━━━━━ Source material

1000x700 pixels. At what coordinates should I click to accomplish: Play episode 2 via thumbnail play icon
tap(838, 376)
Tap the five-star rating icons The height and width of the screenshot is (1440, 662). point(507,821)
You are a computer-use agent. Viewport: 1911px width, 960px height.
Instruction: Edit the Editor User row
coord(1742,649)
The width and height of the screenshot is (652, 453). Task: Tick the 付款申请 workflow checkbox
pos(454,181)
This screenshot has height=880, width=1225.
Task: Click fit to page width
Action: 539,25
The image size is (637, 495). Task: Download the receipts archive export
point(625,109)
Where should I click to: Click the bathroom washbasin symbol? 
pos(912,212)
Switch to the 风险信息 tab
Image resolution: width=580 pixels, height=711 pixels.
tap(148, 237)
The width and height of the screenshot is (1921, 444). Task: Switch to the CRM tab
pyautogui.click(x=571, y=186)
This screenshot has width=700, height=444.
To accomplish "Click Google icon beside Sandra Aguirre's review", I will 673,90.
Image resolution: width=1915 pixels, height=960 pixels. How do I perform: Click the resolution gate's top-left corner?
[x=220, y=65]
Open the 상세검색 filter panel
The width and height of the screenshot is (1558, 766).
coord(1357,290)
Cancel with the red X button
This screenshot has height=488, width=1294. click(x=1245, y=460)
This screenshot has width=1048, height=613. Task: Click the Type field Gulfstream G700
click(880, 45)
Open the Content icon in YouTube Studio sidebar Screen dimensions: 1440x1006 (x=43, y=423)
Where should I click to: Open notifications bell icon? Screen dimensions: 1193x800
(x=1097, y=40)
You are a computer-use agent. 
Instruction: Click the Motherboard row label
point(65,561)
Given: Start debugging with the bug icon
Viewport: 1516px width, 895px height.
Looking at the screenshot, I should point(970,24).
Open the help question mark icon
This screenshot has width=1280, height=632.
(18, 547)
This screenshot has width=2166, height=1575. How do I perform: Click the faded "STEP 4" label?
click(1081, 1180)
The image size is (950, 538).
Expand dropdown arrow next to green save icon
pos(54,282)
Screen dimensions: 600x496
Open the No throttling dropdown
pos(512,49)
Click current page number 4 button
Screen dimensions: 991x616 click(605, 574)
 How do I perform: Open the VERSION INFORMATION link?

━━━━━━━━━━

About this task → Within the data above, the span starting at the line containing "Instruction: Edit the Editor User row" and ending at the line containing "This screenshot has width=700, height=444." is to be retyped exactly, with no other lines.

Task answer →
Instruction: Edit the Editor User row
coord(1742,649)
The width and height of the screenshot is (652, 453). Task: Tick the 付款申请 workflow checkbox
pos(454,181)
This screenshot has height=880, width=1225.
Task: Click fit to page width
Action: 539,25
The image size is (637, 495). Task: Download the receipts archive export
point(625,109)
Where should I click to: Click the bathroom washbasin symbol? 
pos(912,212)
Switch to the 风险信息 tab
Image resolution: width=580 pixels, height=711 pixels.
tap(148, 237)
The width and height of the screenshot is (1921, 444). Task: Switch to the CRM tab
pyautogui.click(x=571, y=186)
This screenshot has width=700, height=444.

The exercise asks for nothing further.